■ Stated exercise A
Update the stretch from "He also always" through "an open bag))" in the emergency fire-starting thread by replacing "birch bark" with "cedar bark".
■ Stated exercise B
In the emergency fire-starting thread, carrying charcoal lighter fluid is said to seem like cheating. What reasons does the thread give for using it anyway? Answer in one to three sentences.
■ Stated exercise C
Pick up the emergency fire-starting thread after its last sentence and continue it.
======== Extract to read ========
Emergency fire starting

matt s

Explorer
I knew an old guy who always claimed he was a good boy scout and could start a fire with one match any time.

He also always carries a jug of "boy scout juice" (charcoal lighter fluid)

Seems like cheating, but actually it works, is easy to store, and the flash point is low enough to fairly safe.
 

off.track

Adventurer
birch bark (wet or dry)
sassafrass (dead or green)
dry cattail heads (a few hours in a car out in the sun (put it in an open bag))
 

robert

Expedition Leader
Ever tried lighting a fire while you're half frozen from dumping your canoe? I carry a small flare/fusee in my lifejacket pocket and one in my backpack for extreme emergencies. Gather whatever wood you can find and shove the flare in and it will ignite even wet wood. Orion used to sell small flares labeled for this purpose but I haven't seen them lately. They were like half the length of a regular road or marine flare. I keep regular road flares in my vehicles.

It's easy to make charcloth using an Altoids tin. Cut the cotton fabric to size and layer it in the can. Close the lid and punch a small hole in the top. Place the tin on your grill next time you're grilling. You want to see a plume of smoke coming out of it, but don't let that plume catch on fire (it's basically woodgas). When it quits smoking, remove from the heat and let it cool. When you open the tin it should be charred but not ashen. It will tear easily so handle gently. It works great for flint and steel and also in firepistons.
======== Supplied material ========
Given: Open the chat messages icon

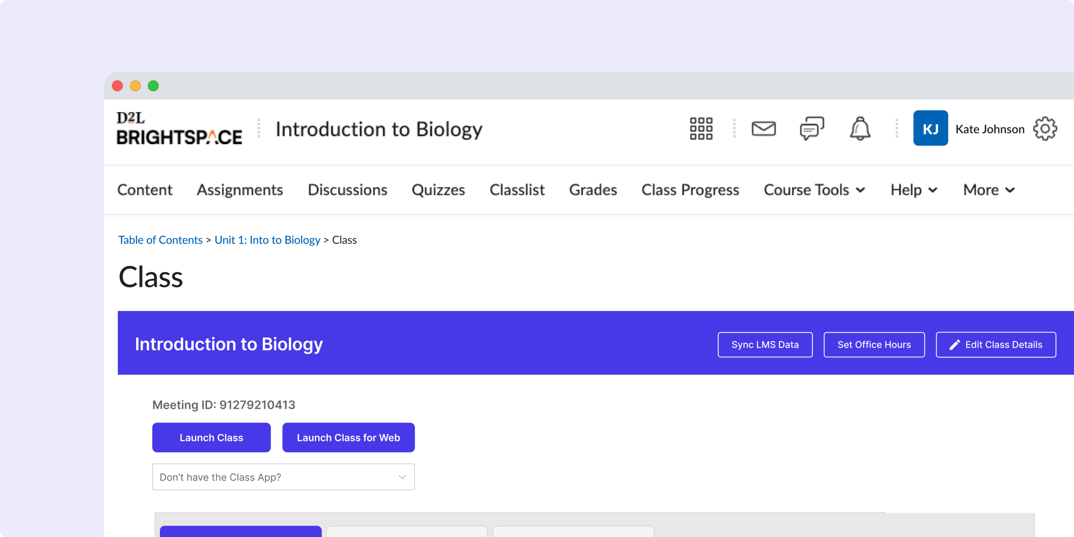Looking at the screenshot, I should click(812, 129).
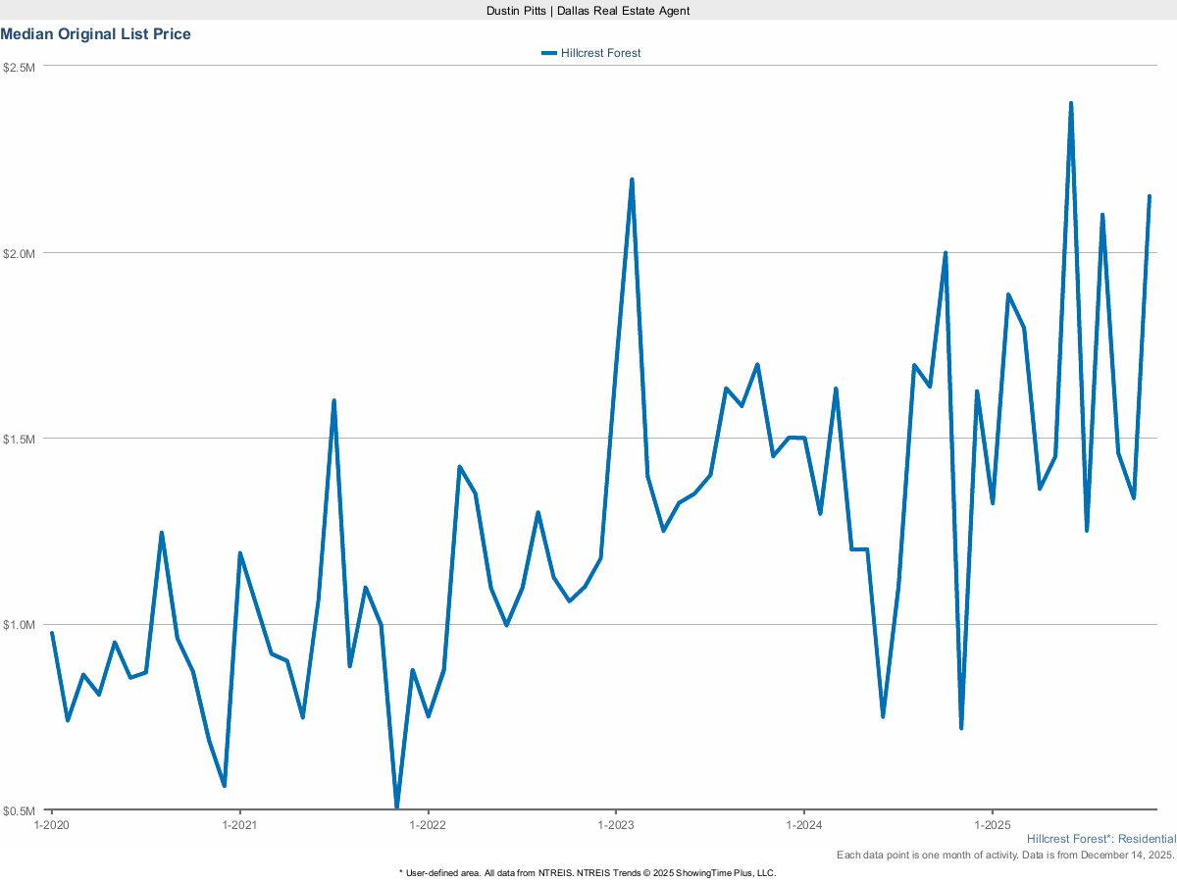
========
■ Written reply A
He also always carries a jug of "boy scout juice" (charcoal lighter fluid)

Seems like cheating, but actually it works, is easy to store, and the flash point is low enough to fairly safe.
 

off.track

Adventurer
cedar bark (wet or dry)
sassafrass (dead or green)
dry cattail heads (a few hours in a car out in the sun (put it in an open bag))

■ Written reply B
Charcoal lighter fluid works and is easy to store. Its flash point is also low enough to make it fairly safe.

■ Written reply C
You can also use steel wool and batteries or really any very thin wire. I've actually busted a bulb on a MagLight flashlight to demonstrate this (won $10 too). Obviously this doesn't work with the new LED lights.

I also like the Esbit stove fuel tablets. You can find military surplus ones for dirt cheap for a box of them and they come individually wrapped.

If you like a little work, you can make fuzz sticks by shaving small sticks (see the Boy Scout Handbook).

Strips of rubber work well and will burn for a while. Cut an old innertube into strips and you can use them to secure stuff or as emergency fire starters. On a side note, burning your tires produces a nice oily black smoke that works well for signaling in an emergency. Don't roast marshmellows over it, but in an emergency it's a signaling option.
 

1leglance

2007 Expedition Trophy Champion, Overland Certifie
Ahh 1 more reason I am glad to be a cigar smoker..
I always have mulitple lighters on me, in my rig and in my packs..plus I know they work as I use them daily.
I also carry zippo fluid, spare flints and wicks. These all help with the fire making.

Great point on the flares, I have used them in snow....also great point on the stove tablets as those are in my emerg paick (but be aware they crush easily in a backpack)

Fire starting is such a huge part of survival...just as much for your spirit as anything else.
But having a cup is just as important. I would advise anyone making a fire kit to store it in a sierra cup so they have something to boil water, make soup or more.
 

SunTzuNephew

Explorer
I carry 35mm film cans, with vaseline soaked cotton balls stuffed in.

Pull out a piece of cotton about the size of a dime, pull it out to quarter size, and light it with anything - matches, flint and steel, sparks off a broken lighter, whatever. They work great!

Of course, a road flare will start anything, including wood thats been soaking in water for a year.
 

craig333

Expedition Leader
All good ideas. I like to start a fire with one match just to stay in practice.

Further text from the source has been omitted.